_AIM OF THE EXERCISE_: Copy the lines below word for word, from the start of the material through the line that contains "coord(417,262)", inclusive.

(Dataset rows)
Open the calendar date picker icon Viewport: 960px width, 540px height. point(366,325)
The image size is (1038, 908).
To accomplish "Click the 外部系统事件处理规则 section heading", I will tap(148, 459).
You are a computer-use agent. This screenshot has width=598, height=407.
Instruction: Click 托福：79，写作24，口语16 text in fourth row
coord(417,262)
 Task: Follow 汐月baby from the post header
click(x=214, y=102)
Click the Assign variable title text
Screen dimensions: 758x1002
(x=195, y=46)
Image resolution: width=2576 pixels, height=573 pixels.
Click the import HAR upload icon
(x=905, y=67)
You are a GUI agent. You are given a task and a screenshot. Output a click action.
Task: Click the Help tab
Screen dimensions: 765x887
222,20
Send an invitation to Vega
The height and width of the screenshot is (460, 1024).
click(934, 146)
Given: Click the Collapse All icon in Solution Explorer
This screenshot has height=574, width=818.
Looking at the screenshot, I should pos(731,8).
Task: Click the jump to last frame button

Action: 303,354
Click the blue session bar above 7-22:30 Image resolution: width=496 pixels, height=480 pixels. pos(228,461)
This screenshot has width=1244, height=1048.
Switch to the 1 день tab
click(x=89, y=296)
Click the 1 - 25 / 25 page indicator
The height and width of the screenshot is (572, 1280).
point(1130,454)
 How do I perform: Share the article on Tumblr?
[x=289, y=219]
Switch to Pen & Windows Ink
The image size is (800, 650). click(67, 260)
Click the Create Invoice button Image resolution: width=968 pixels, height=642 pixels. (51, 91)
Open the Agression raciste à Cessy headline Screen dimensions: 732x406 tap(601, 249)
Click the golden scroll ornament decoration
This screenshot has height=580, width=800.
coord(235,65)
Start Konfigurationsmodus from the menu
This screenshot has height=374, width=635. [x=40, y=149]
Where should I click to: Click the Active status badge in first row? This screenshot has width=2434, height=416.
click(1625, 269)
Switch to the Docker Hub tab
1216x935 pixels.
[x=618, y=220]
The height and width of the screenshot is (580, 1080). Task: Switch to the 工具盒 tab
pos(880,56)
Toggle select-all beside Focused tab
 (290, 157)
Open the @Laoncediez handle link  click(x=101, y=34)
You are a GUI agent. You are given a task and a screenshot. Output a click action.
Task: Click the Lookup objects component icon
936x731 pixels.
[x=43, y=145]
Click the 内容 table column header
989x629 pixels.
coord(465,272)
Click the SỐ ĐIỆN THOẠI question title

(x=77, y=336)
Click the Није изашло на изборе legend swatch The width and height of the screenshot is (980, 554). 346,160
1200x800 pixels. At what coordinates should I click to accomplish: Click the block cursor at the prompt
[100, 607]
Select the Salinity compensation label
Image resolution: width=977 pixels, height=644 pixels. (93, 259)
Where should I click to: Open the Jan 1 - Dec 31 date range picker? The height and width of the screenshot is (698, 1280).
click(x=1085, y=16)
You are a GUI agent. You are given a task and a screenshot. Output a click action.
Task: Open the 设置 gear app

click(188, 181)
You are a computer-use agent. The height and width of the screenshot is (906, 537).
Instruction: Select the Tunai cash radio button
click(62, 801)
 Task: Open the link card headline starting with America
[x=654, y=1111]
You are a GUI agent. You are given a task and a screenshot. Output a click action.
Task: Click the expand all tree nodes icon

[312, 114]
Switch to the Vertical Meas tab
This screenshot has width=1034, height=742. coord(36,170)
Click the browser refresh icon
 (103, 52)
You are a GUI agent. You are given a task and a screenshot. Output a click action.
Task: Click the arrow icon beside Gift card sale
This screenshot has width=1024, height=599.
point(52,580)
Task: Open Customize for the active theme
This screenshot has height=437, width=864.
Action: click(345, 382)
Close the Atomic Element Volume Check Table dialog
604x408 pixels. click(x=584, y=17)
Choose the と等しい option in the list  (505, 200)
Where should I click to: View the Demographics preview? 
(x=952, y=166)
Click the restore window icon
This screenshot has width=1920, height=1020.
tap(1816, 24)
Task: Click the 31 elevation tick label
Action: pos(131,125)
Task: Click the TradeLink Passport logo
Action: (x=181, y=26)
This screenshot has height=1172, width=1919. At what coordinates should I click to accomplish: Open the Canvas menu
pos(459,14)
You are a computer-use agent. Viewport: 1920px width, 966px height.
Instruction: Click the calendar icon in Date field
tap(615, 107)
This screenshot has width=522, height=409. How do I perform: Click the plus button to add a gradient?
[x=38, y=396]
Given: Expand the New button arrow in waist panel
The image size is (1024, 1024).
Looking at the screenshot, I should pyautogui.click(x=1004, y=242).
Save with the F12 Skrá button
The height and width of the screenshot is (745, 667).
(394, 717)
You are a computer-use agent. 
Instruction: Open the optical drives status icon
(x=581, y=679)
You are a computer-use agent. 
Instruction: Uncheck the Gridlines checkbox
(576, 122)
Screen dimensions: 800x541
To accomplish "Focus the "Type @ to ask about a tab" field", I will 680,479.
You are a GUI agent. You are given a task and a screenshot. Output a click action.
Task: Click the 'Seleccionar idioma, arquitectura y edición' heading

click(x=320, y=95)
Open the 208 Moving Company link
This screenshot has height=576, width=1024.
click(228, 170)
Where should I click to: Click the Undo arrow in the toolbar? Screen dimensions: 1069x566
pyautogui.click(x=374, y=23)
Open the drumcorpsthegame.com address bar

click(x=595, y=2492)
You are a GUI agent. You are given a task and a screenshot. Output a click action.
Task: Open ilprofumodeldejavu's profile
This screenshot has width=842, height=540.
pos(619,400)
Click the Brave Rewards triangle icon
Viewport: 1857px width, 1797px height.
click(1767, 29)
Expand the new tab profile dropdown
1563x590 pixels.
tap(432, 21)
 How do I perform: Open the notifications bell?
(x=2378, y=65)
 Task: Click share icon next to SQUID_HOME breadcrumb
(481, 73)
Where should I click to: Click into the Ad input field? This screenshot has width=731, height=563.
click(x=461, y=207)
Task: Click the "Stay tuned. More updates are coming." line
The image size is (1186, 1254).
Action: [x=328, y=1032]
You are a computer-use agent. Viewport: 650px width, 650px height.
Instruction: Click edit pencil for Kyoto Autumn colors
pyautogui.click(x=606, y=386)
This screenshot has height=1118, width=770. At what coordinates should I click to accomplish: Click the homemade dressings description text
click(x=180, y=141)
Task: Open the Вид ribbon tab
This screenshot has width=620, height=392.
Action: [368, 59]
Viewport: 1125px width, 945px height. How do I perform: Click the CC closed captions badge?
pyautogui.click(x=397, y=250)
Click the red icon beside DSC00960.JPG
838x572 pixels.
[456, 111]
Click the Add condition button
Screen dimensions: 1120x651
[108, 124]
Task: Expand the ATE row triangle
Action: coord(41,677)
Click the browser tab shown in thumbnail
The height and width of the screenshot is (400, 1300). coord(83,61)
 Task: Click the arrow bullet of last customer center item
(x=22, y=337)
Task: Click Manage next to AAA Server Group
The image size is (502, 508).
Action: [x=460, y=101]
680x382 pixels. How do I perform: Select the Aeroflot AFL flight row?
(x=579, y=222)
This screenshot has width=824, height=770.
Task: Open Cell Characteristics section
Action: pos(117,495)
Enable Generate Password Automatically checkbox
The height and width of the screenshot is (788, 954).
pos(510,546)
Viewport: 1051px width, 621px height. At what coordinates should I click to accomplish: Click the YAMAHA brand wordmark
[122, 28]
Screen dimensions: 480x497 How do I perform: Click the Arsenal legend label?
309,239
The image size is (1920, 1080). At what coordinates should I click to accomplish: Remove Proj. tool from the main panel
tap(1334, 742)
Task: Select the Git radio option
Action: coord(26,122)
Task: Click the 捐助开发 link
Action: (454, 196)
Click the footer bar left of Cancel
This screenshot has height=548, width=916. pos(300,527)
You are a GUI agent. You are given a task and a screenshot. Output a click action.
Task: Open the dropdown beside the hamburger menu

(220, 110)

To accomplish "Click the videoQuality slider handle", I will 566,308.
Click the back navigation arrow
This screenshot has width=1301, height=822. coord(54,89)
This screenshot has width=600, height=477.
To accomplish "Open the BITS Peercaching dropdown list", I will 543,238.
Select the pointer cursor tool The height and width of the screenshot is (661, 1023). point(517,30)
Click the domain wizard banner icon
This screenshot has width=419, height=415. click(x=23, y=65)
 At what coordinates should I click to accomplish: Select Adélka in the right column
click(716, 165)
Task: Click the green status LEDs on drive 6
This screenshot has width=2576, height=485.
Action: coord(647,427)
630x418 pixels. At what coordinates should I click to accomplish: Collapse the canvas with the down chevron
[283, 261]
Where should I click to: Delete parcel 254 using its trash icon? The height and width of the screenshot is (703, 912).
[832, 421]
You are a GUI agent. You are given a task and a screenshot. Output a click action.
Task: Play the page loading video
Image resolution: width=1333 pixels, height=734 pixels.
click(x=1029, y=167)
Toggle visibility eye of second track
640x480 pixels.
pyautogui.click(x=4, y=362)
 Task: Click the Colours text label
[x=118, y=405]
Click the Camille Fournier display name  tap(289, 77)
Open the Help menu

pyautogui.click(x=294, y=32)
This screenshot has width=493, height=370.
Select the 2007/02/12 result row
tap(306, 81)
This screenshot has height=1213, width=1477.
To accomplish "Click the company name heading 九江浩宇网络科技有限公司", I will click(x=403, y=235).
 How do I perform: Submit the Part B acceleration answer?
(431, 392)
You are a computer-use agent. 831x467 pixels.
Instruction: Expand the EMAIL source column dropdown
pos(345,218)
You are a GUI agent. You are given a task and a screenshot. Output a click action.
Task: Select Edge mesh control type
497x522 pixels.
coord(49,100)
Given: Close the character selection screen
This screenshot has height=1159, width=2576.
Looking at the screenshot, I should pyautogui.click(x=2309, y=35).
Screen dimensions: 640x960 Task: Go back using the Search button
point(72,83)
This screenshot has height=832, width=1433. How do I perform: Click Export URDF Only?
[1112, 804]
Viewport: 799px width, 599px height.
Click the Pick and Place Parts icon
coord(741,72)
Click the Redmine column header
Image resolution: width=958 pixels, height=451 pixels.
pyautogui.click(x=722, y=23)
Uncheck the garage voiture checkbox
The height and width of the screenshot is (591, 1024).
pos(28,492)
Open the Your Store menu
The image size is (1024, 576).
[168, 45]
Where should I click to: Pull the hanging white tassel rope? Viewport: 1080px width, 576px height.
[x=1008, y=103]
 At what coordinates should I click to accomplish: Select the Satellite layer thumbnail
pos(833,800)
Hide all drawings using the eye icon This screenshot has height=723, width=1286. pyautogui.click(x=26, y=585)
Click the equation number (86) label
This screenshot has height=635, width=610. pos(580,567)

_OUTPUT BELOW_:
Open the calendar date picker icon Viewport: 960px width, 540px height. point(366,325)
The image size is (1038, 908).
To accomplish "Click the 外部系统事件处理规则 section heading", I will tap(148, 459).
You are a computer-use agent. This screenshot has width=598, height=407.
Instruction: Click 托福：79，写作24，口语16 text in fourth row
coord(417,262)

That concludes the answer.